“Hadestown” is a hauntingly beautiful take on Greek mythology

“Hadestown” is hauntingly beautiful

Review: J. Antonio Rodriguez, Amaya Braganza and company bring a tale of hope and love to the Landmark Theatre.

Alternative Text
T .Charles Erickson
Amaya Braganza, Lana Gordon, Matthew Patrick Quinn and company in the “Hadestown” North American Tour.

Opening on Broadway nearly five years ago to the date, Hadestown gained popularity for its hauntingly unique take on the tragic Greek myths of Orpheus and Eurydice and Hades and Persephone. It is a story of hope, longing and love, capturing the hearts of seasoned theatergoers and new fans alike. The national tour of the hit musical Hadestown certainly lives up to its prestige. 

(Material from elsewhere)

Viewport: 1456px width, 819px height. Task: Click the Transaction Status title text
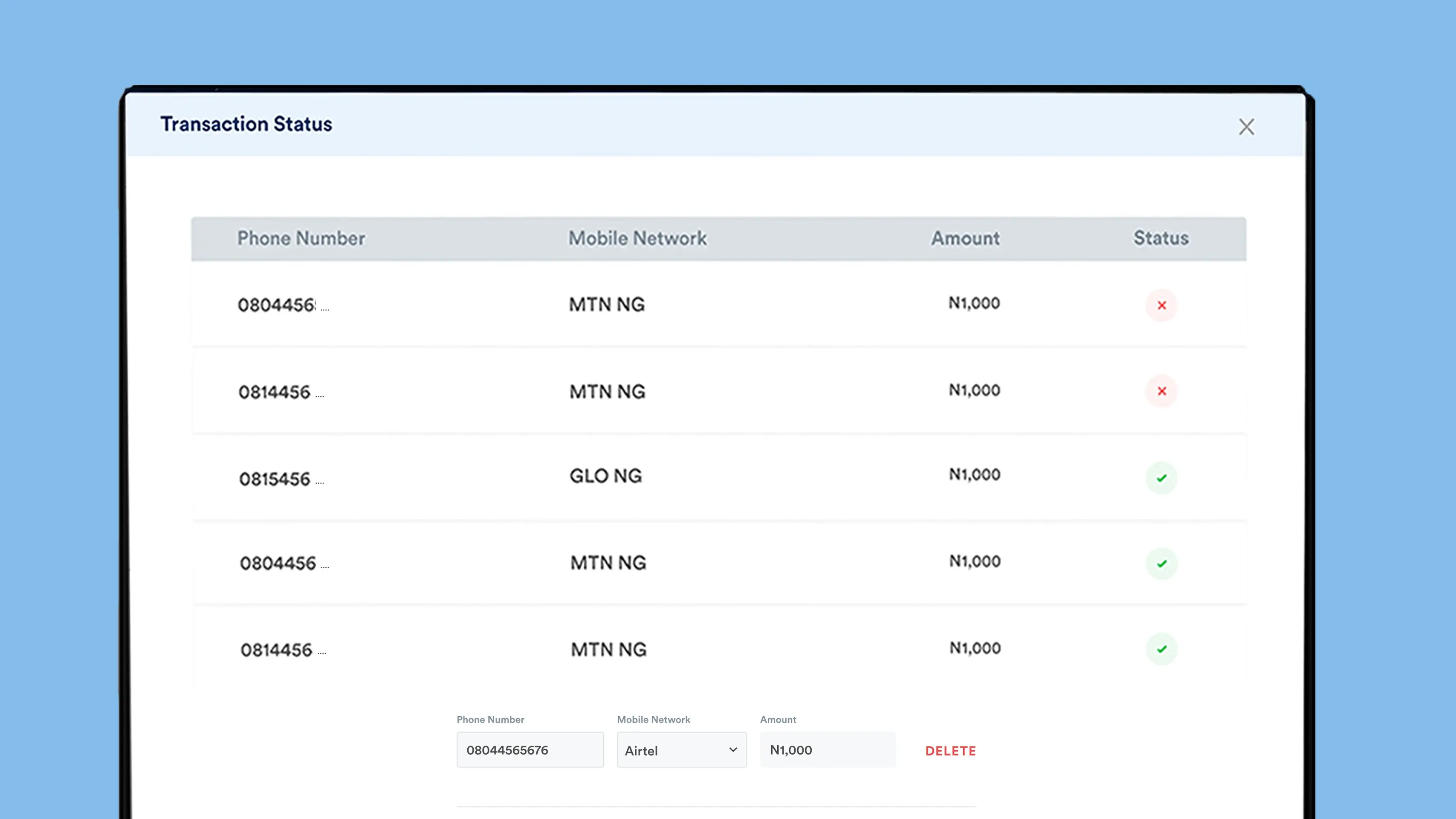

The show is told like a Greek epic, narrated by Hermes and The Fates who coax the audience into the post-industrial, jazzy, setting during the opening number “Road To Hell.” Soon after, we meet Orpheus and Eurydice, played by J. Antonio Rodriguez and Amaya Braganza. They are truly the heart and soul of the show. Braganza’s Eurydice is gritty and determined, a runaway dead set on living a better life. Rodriguez’s Orpheus is idealistic and naïve, a musician and hopeless romantic who falls in love with Eurydice at first sight. Rodriguez and Braganza have such palpable chemistry, which is heightened by the fact that the characters’ inherent differences complement each other. Songs like “Wedding Song” and “All I’ve Ever Known” capture Eurydice’s practical self-sufficiency and Orpheus’s steadfast idealism which, when meshed together, create a beautiful and somewhat innocent love. 

Matthew Patrick Quinn’s Hades and Lana Gordon’s Persephone are equally intriguing as a couple. Quinn portrays Hades in a way that expertly balances authoritarian cruelty with a deep loneliness and longing for the love that he once shared with Persephone. Numbers like “Hey Little Songbird” and “Why We Build the Wall” dip into Hades’ callousness, while “His Kiss, the Riot” show how he grapples with his need to maintain power and desire to free Orpheus and Eurydice. Gordon’s Persephone is purposely distant, turning to substances to numb the pain of being bound to Hadestown and a possessive husband for six months every year. Gordon plays her in a way that maintains a certain amount of empathy and hope despite her misery. Her performance is melancholy, yet guarded, supported by stunning vocals.      

With fully sung-through musicals, there is a fear that the pacing might lag without some dialogue to add variety. That wasn’t the case with Hadestown. Every song captured and held the audience’s interest until the end. That was in large part due to the stellar ensemble and The Fates, played by Marla Louissaint, Lizzie Markson and Hannah Shreer, who guided the audience through the story and into the character’s minds with haunting harmonies and unmatched charisma. They seamlessly blended into the background, almost as if they were a part of the set themselves.

Speaking of sets, the only minor issue with this production was that the set seemed a little crowded at times. The band, ensemble, Hermes and The Fates are on stage for much of the show. There were times when it detracted from more intimate, one-on-one moments with characters. That being said, having the band on stage the entire time kept the audience engaged and added to the 1930s, jazzy feel of the setting. 

For those that like musical theater, Greek mythology, or a touching love story, this is the show for you. The company seamlessly immerses the audience into a jazzy, sultry world, telling a story of hope, loss and love. The result is a deeply moving production with so much soul. The production runs through Sunday, April 21 at The Landmark Theatre. A word of advice, though: bring tissues because you will shed a tear by curtain call.